Eine vermeintliche Gleichbehandlung kann sich je nach Betrachtungsweise als Ungleichbehandlung darstellen. Die Entscheidung des EuGH spricht sich in derartigen Konstellationen, wie der vorliegenden, für die individuelle Betrachtung eines jeden Vergütungsbestandteils aus. Dies stimmt mit der Rechtsprechung des BAG überein. Der EuGH sorgt mit seiner Entscheidung für mehr Rechtssicherheit.
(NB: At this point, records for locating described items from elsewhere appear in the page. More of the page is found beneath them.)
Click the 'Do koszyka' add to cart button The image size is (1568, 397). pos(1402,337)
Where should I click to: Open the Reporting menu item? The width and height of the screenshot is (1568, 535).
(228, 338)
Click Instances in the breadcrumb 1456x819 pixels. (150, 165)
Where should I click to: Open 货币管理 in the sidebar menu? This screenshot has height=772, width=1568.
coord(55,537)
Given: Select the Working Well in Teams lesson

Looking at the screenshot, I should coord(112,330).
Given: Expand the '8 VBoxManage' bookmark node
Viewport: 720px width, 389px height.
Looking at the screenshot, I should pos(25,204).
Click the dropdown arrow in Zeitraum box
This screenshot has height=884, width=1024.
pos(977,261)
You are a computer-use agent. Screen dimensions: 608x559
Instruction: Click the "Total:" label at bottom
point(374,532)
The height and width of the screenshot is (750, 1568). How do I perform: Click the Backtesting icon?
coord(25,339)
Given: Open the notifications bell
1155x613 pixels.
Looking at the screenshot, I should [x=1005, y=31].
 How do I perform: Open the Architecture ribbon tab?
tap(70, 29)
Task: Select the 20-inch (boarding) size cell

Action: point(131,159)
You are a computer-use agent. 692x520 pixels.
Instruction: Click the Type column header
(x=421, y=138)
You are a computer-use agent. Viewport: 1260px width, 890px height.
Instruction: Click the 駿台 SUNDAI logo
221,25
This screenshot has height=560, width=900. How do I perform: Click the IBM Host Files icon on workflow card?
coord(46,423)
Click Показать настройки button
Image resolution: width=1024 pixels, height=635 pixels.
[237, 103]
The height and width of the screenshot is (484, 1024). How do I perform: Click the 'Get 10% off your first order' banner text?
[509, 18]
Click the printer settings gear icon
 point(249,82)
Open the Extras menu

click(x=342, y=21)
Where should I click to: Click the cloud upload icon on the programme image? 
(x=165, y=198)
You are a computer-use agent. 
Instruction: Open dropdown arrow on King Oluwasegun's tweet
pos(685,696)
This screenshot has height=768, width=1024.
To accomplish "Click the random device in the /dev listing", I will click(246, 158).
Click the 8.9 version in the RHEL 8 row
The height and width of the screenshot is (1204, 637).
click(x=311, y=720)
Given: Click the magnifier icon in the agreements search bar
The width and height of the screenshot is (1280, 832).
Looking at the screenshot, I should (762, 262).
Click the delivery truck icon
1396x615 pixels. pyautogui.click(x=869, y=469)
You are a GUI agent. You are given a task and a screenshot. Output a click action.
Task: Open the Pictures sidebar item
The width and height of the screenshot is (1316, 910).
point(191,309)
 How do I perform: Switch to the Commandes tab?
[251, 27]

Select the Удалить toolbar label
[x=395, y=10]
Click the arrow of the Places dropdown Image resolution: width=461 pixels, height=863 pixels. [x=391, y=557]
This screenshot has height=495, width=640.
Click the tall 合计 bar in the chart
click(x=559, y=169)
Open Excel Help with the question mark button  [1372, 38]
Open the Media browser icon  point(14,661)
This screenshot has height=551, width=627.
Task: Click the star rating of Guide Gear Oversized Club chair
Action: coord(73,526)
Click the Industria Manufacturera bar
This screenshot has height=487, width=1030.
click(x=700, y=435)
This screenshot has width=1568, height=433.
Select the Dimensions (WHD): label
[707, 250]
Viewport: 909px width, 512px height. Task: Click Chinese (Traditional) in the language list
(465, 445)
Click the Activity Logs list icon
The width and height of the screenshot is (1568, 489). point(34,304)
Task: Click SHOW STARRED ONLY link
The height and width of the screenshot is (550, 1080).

Die individuelle Betrachtungsweise erweist sich auch als notwendig, um dem Pro-rata-temporis-Grundsatz zu genügen. Die in Rede stehende Vorschrift führt dazu, dass Vollzeitkräfte die Mehrvergütung bereits mit Überschreiten der ersten Stunde Mehrarbeit erhalten, während dies bei Teilzeitkräften gerade nicht der Fall ist. Darin liegt ein Verstoß gegen den Grundsatz der Nichtdiskriminierung, der durch das nachteilige Abweichen vom Pro-rata-temporis-Grundsatz entsteht. Die Auslösegrenze müsste stattdessen proportional zur individuellen Arbeitszeit verringert werden. Arbeitgebern kann daher nur davon abzuraten sein, einheitliche, absolute Schwellenwerte für Teilzeit- und Vollzeitbeschäftigte zu formulieren. Der Pro-rata-temporis-Grundsatz sollte stets beachtet werden, sofern nicht ein sachlicher Grund besteht, der ein anderes Vorgehen rechtfertigt. Im Rahmen von Mehrvergütung und Teilzeit empfiehlt sich daher regelmäßig ein Herabsetzen des zu erreichenden Schwellenwertes um einen individuellen Teilzeitfaktor. Damit werden sowohl die hinter dem Institut der Teilzeit stehenden Erwägungen gewürdigt, als auch dem Leisten von Mehrarbeit auf individueller Ebene Rechnung getragen.